• _WORK REQUIRED_
Please copy only the material from the line that has "Task: Push changes using the 推送 icon" to the very last line, both ends included, exactly as written and without pictures.

----------

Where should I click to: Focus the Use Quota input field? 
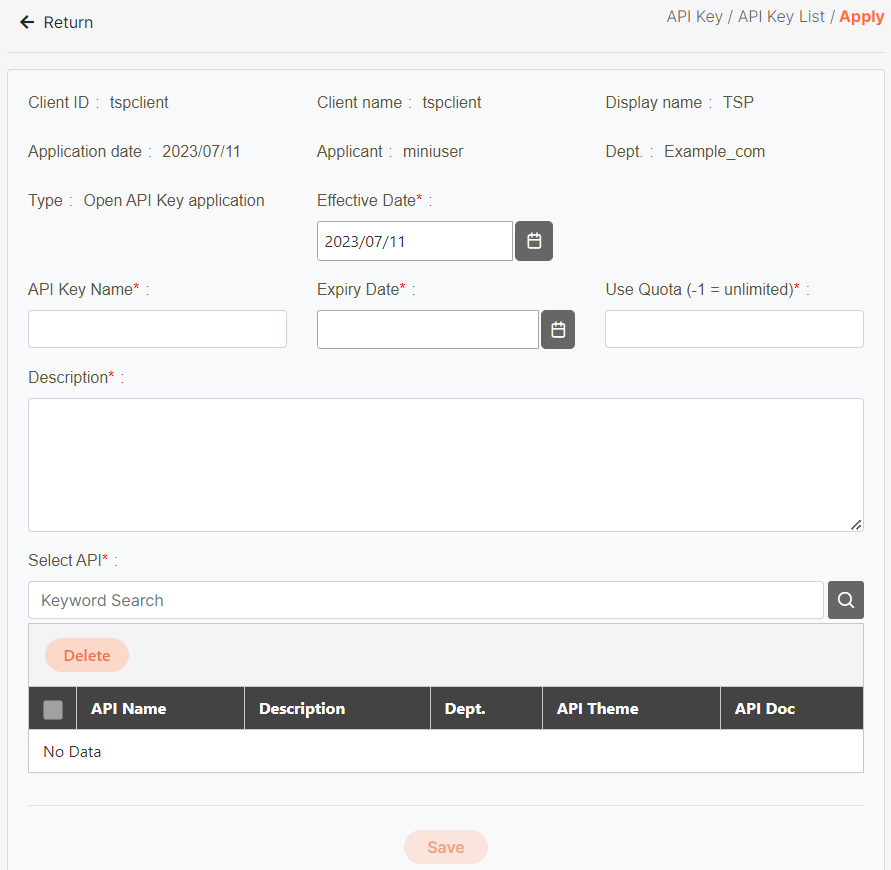pos(734,329)
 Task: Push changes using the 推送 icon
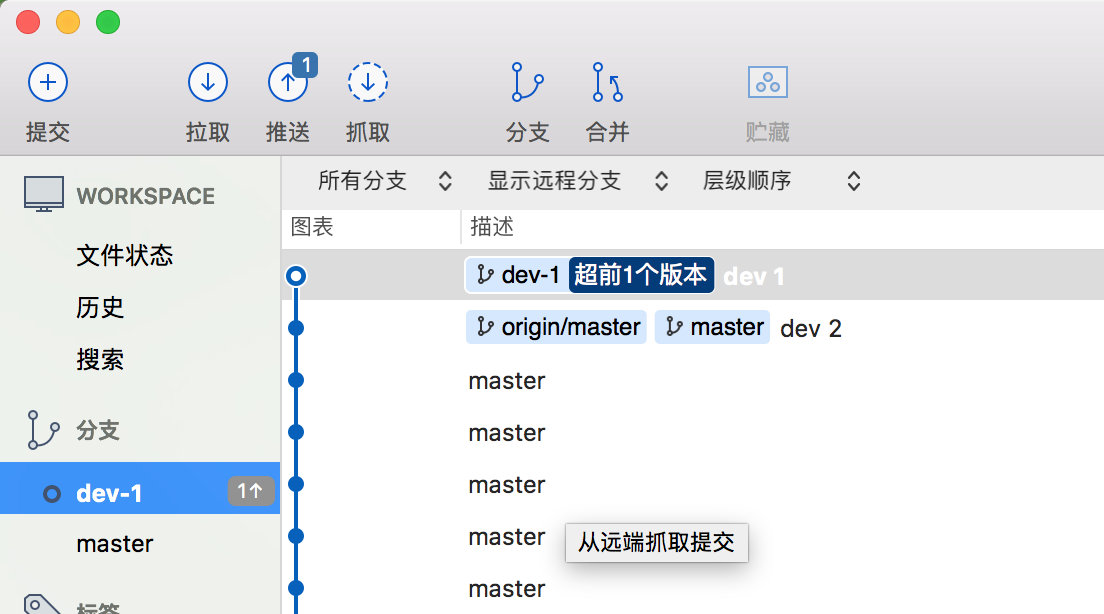pos(288,83)
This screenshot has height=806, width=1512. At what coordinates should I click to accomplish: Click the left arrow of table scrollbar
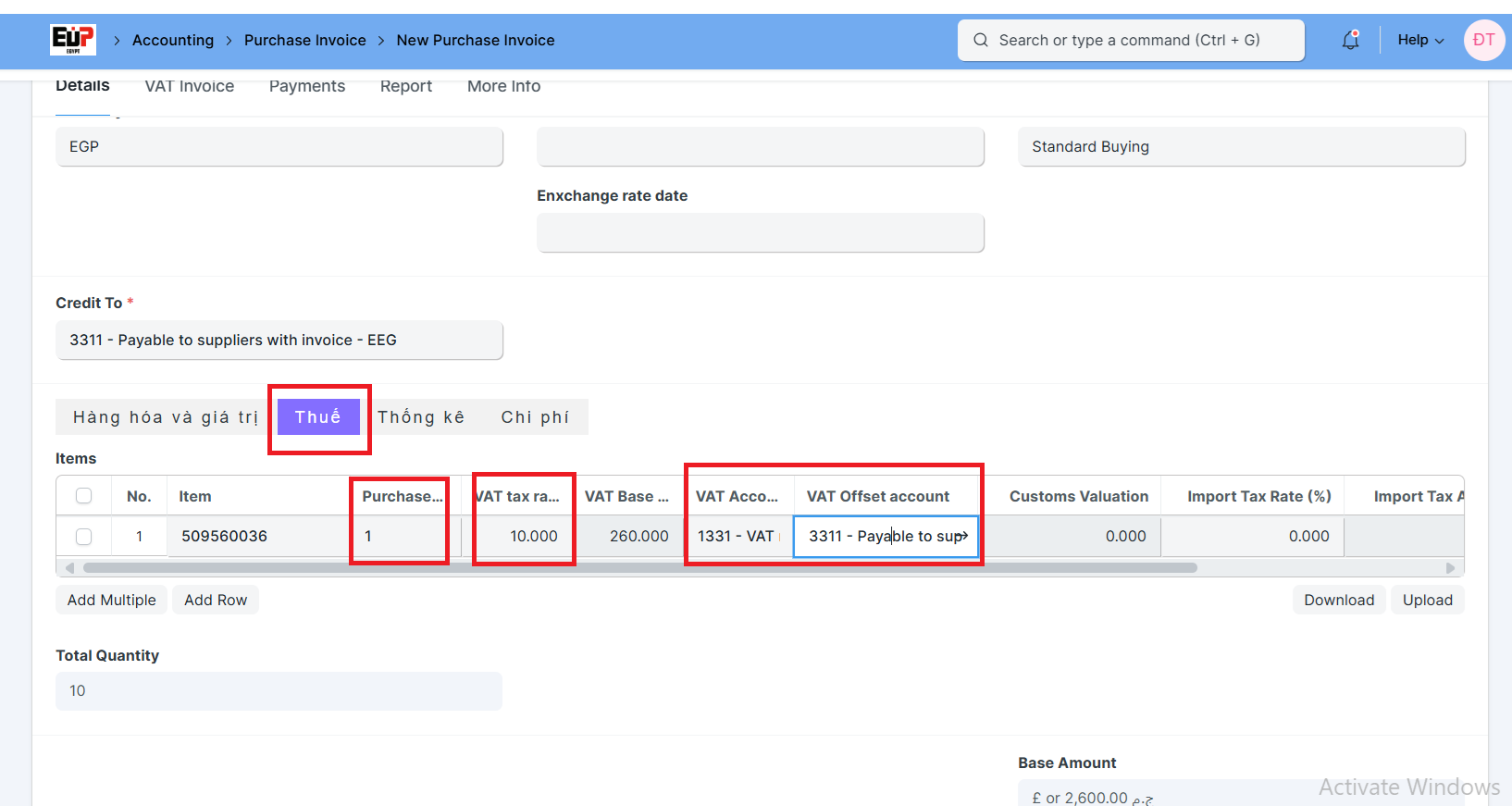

----------

• _RESULT OF THE TASK_
 Task: Push changes using the 推送 icon
pos(288,83)
This screenshot has height=806, width=1512. At what coordinates should I click to accomplish: Click the left arrow of table scrollbar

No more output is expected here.